# need advice on making a weekly workout routine



## Riggs (Oct 26, 2014)

I am looking for some advice on a workout routine. I really don't have one. Most of the time when going to the gym I usually concentrate on 3 different routines. Arms/chest, back, legs/calves. I am not seeing the result as rapid as I want to see them. I also do not really concentrate on one muscle like I should be. (or at least I think I am suppose to). Any help or routine suggestions would be great. thank you.


----------



## PillarofBalance (Oct 26, 2014)

Well one thing I can tell you is that patience is a virtue. Building muscle is a long slow process.

Give us a rundown on sets and reps and days


----------



## Manski (Oct 26, 2014)

Riggs said:


> I am looking for some advice on a workout routine. I really don't have one. Most of the time when going to the gym I usually concentrate on 3 different routines. Arms/chest, back, legs/calves. I am not seeing the result as rapid as I want to see them. I also do not really concentrate on one muscle like I should be. (or at least I think I am suppose to). Any help or routine suggestions would be great. thank you.

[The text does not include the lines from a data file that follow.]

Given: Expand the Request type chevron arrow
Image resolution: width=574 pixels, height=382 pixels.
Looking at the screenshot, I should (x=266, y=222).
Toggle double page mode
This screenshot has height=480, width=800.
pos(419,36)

You sound very green my friend. You should grab a trainer at the gym and let him walk you through some workouts. Tell him your goals and go from there. It would be hard to explain to you everything you need to know on a site. Work on diet and form and put together a good weekly routine.


----------



## Riggs (Oct 26, 2014)

By green you mean like a newbie then yes, I could only wish I would have gone back years before and started to lift consistently. As far as grabbing a trainer, I do not object whatsoever to it, other than the financial part. Not only that but I get to the gym and leave before any trainer is there due to my schedule.


----------



## Riggs (Oct 26, 2014)

PillarofBalance said:


> Well one thing I can tell you is that patience is a virtue. Building muscle is a long slow process.
> 
> Give us a rundown on sets and reps and days


I do sets from zero to fail. I am new to continuously be in the gym daily. my sets are not high reps either. I do not count reps, once I feel the pump begin, I go til I cant for that set. if I had to guess it would be around 6-10 reps per set. As far as days go; 6 days out of the week. my off day doesn't always end of being the same day of the week.  I am trying to focus on my dieting as well and I not liking it. I feel like I don't eat enough with a high metabolism.


----------



## JAXNY (Oct 26, 2014)

In my opinion most trainers are worthless. You could do better just making a few friends in the gym. Watch how someone trains, look at their form ask a few questions. Read up on some good magazines. That's how I learned. No lump of shit  looking guy that calls himself a personal trainer or some Ethiopian looking Schmuck.
Even better these days there are a lot of good videos on you tube where you could learn a tremendous amount.
A weekly workout program really depends on your goals. There are so many different variations and programs.
Post up your goals and what you want to achieve along with your routine now and how many days you have available to train along with yor diet and I'm sure you'll get enough feed back to get you going in the right direction.


----------



## PillarofBalance (Oct 26, 2014)

Riggs said:


> I do sets from zero to fail. I am new to continuously be in the gym daily. my sets are not high reps either. I do not count reps, once I feel the pump begin, I go til I cant for that set. if I had to guess it would be around 6-10 reps per set. As far as days go; 6 days out of the week. my off day doesn't always end of being the same day of the week.  I am trying to focus on my dieting as well and I not liking it. I feel like I don't eat enough with a high metabolism.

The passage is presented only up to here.